## WHAT IS BEING ASKED
Your copy should repeat each record exactly and contain none of the pictures.

Screenshot grounding data:
◆ ◆ ◆ ◆

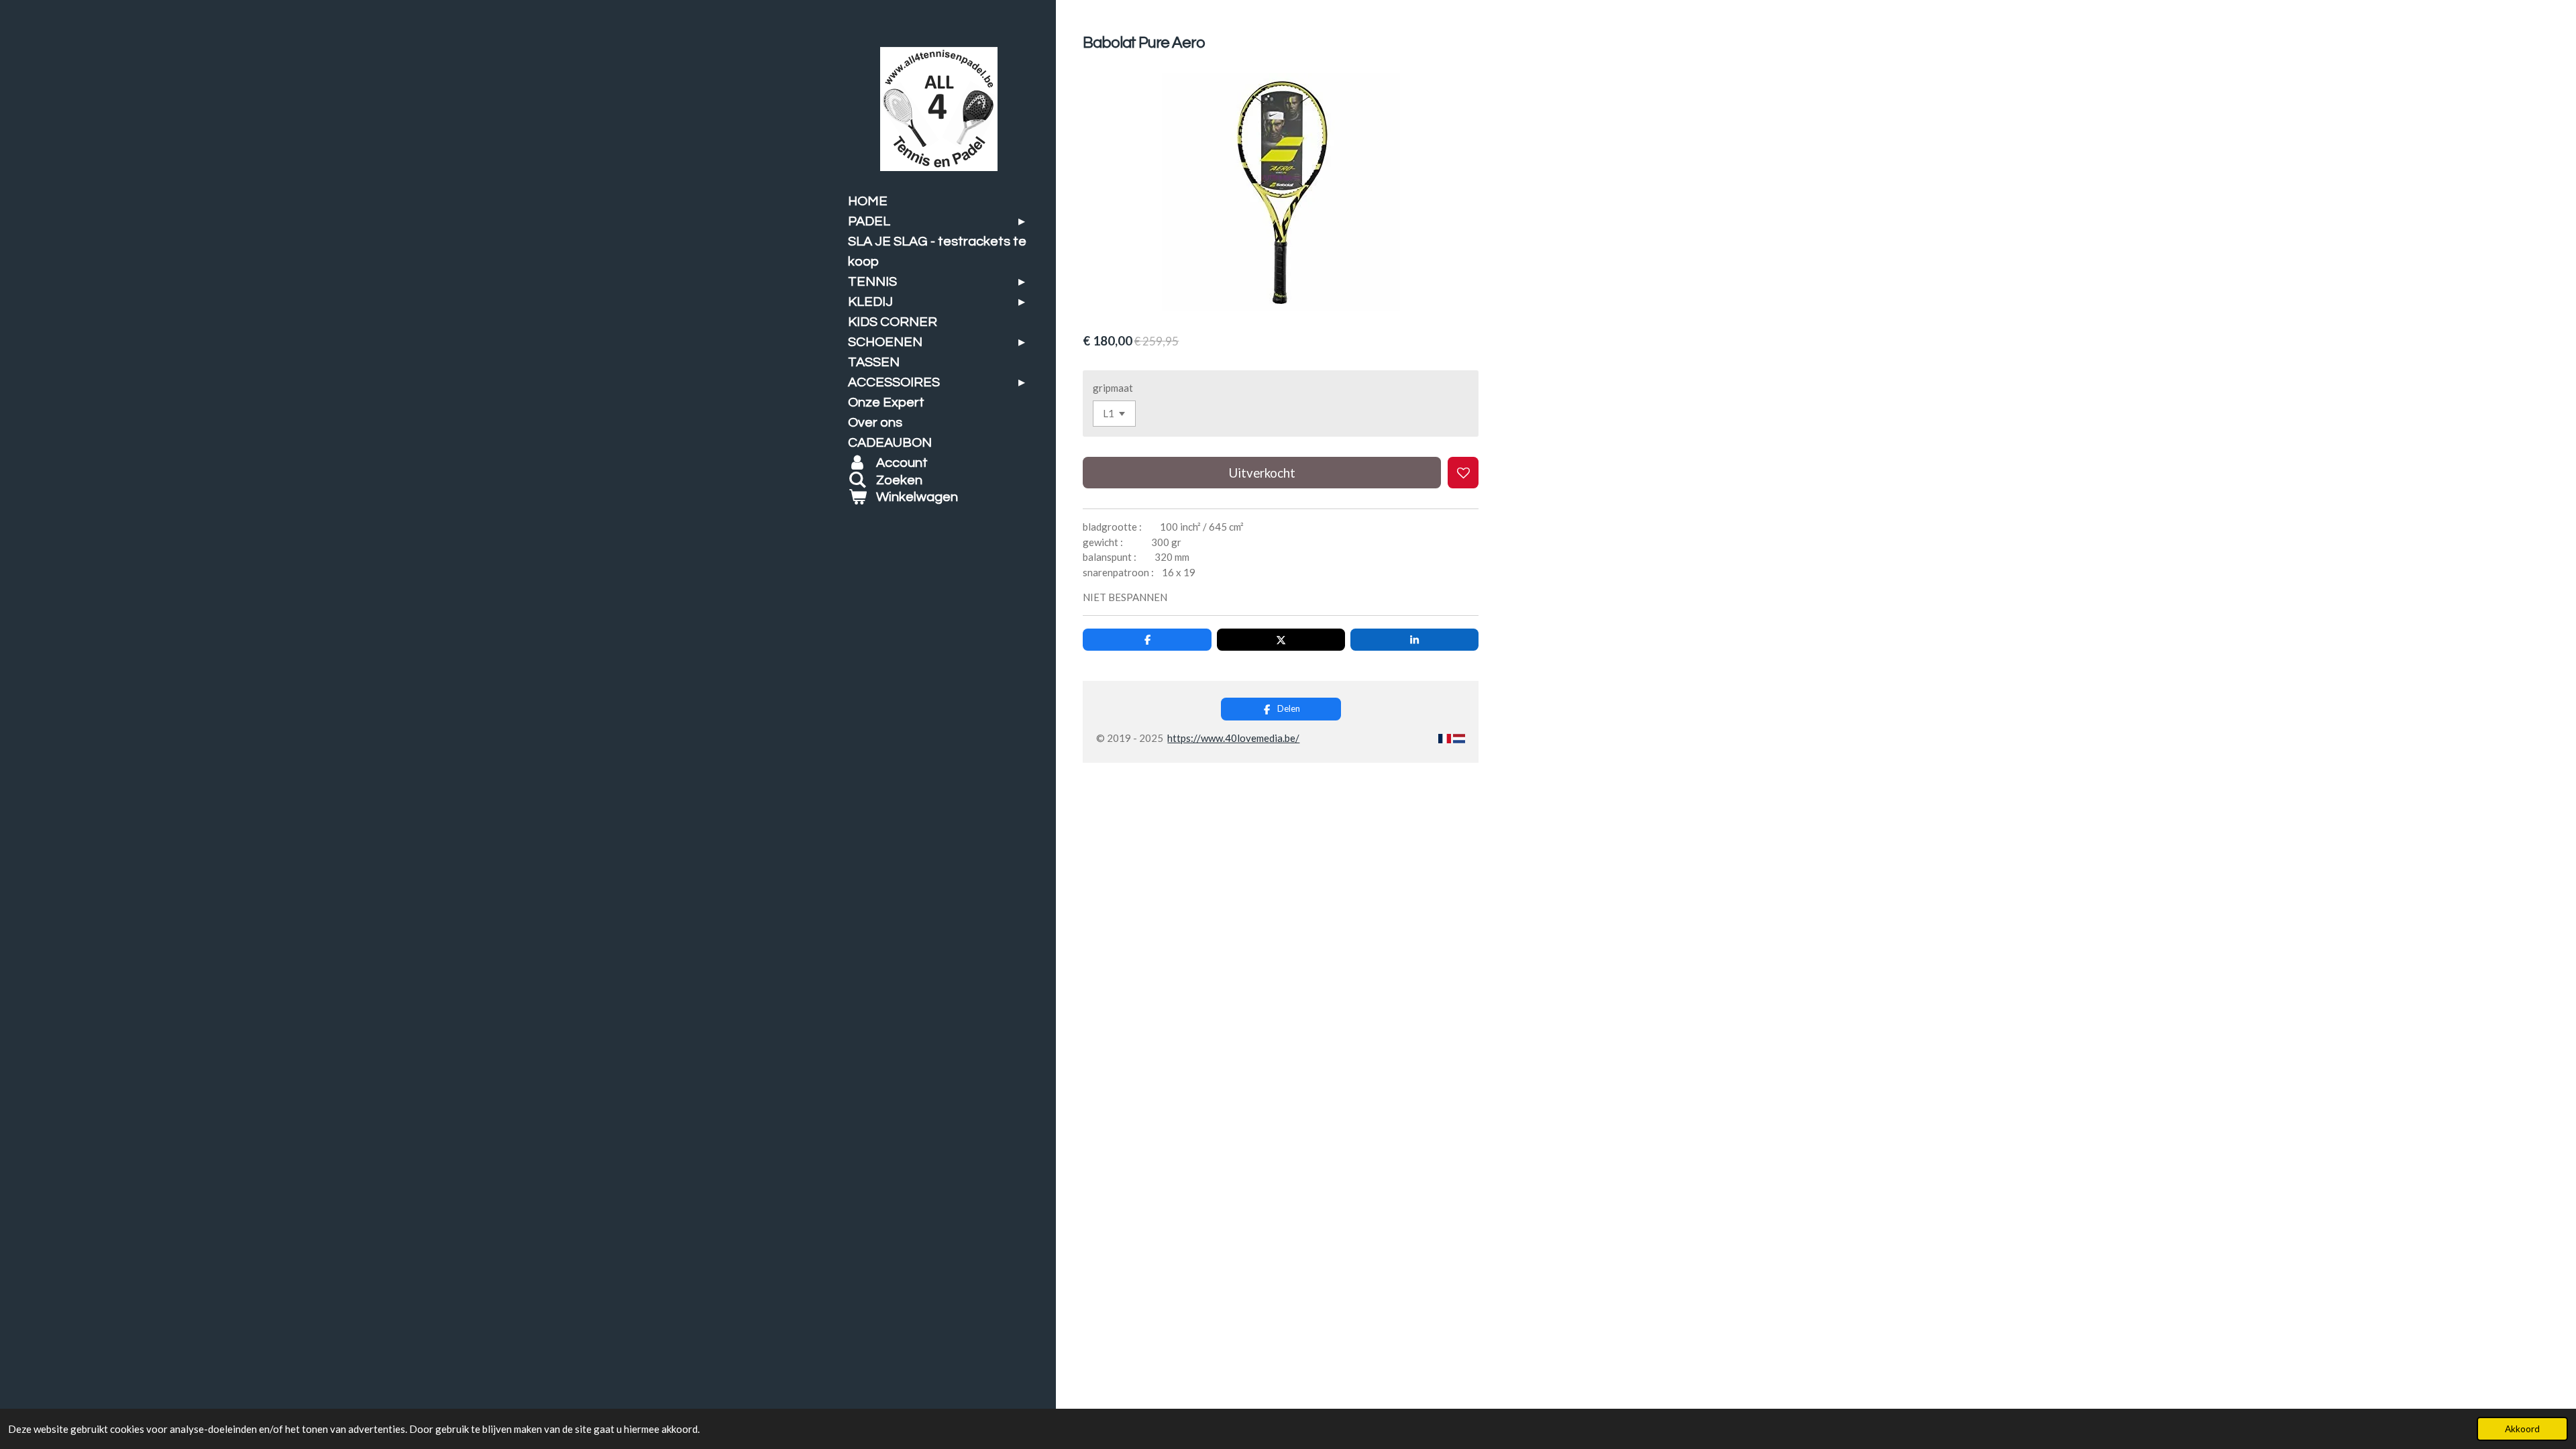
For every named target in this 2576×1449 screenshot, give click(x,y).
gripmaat (1113, 388)
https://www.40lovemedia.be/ (1233, 738)
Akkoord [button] (2522, 1429)
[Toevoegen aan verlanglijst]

◆ ◆ ◆ ◆

## RESPONSE TO THIS TASK
For every named target in this 2576×1449 screenshot, give click(x,y).
gripmaat (1113, 388)
https://www.40lovemedia.be/ (1233, 738)
Akkoord [button] (2522, 1429)
[Toevoegen aan verlanglijst]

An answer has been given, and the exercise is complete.